Task instructions: From the entries below, pull out each line where "computer" appears.

Dataset content:
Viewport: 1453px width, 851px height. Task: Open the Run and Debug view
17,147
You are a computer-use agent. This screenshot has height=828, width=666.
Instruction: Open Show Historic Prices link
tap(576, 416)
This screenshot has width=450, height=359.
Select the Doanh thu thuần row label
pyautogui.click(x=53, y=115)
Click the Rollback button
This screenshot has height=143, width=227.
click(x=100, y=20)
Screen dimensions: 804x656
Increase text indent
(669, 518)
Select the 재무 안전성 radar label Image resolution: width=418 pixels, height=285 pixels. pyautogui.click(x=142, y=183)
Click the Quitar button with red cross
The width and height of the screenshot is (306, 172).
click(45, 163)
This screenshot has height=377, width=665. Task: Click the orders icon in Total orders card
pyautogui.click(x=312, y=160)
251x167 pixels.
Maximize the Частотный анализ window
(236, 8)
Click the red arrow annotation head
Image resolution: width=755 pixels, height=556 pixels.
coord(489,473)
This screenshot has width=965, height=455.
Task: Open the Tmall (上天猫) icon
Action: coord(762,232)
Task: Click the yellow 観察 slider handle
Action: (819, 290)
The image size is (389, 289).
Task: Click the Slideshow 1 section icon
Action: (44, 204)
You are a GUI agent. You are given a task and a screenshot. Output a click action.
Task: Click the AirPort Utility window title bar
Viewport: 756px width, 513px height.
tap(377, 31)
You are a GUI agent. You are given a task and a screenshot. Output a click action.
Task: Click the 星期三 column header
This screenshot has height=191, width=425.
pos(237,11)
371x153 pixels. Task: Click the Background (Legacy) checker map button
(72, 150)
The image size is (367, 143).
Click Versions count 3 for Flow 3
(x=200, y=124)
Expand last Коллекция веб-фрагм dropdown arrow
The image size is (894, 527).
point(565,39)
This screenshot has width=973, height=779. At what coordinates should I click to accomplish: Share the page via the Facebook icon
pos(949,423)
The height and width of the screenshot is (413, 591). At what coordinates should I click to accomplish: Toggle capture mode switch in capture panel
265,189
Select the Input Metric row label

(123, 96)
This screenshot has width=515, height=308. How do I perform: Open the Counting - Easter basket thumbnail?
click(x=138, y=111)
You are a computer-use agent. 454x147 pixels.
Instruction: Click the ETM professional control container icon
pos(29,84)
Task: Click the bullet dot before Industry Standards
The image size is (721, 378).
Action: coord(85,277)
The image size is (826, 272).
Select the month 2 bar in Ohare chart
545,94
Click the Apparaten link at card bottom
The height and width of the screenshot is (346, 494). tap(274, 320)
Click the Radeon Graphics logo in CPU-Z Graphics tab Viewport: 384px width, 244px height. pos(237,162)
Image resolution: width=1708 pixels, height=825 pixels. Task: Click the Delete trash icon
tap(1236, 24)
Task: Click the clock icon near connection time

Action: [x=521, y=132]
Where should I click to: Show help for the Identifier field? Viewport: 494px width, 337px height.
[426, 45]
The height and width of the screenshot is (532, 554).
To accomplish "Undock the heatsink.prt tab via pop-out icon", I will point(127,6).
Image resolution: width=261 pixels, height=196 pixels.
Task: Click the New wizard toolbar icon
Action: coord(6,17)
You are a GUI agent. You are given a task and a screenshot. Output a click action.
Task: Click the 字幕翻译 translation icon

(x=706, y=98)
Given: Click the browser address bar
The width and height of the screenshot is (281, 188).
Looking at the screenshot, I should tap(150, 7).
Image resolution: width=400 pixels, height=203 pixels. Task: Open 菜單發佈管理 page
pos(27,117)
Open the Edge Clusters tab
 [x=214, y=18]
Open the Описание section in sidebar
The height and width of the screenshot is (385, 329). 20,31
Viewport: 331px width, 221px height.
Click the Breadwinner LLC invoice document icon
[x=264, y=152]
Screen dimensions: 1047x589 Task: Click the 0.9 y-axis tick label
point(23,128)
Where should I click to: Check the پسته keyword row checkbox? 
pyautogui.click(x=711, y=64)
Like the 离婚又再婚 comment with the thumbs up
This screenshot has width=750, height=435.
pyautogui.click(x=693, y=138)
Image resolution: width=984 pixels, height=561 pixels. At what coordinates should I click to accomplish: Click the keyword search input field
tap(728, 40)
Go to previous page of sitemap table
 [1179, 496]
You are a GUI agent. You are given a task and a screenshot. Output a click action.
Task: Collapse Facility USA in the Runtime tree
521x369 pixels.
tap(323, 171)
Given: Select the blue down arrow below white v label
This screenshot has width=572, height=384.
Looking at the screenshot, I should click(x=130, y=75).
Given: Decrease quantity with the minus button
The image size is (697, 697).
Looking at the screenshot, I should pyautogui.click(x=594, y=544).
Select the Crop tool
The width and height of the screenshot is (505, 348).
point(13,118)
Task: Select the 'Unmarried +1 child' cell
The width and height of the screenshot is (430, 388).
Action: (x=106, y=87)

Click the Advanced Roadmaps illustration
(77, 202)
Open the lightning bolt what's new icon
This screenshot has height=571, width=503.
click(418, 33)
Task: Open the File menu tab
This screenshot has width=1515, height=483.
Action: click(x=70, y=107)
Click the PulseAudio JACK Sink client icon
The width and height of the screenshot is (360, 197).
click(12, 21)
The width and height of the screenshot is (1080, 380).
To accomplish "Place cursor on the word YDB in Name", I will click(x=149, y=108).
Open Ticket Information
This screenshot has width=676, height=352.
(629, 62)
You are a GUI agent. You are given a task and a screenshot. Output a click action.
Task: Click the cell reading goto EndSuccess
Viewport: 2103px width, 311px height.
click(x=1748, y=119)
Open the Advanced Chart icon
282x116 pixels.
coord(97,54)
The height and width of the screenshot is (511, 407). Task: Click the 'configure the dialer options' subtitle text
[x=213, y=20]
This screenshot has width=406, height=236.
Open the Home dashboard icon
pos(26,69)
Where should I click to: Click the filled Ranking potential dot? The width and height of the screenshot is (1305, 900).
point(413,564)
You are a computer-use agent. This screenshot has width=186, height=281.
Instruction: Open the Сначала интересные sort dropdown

Response box:
You are a computer-use agent. This screenshot has height=828, width=666.
You are a computer-use agent. 454x147 pixels.
You are a computer-use agent. This screenshot has width=186, height=281.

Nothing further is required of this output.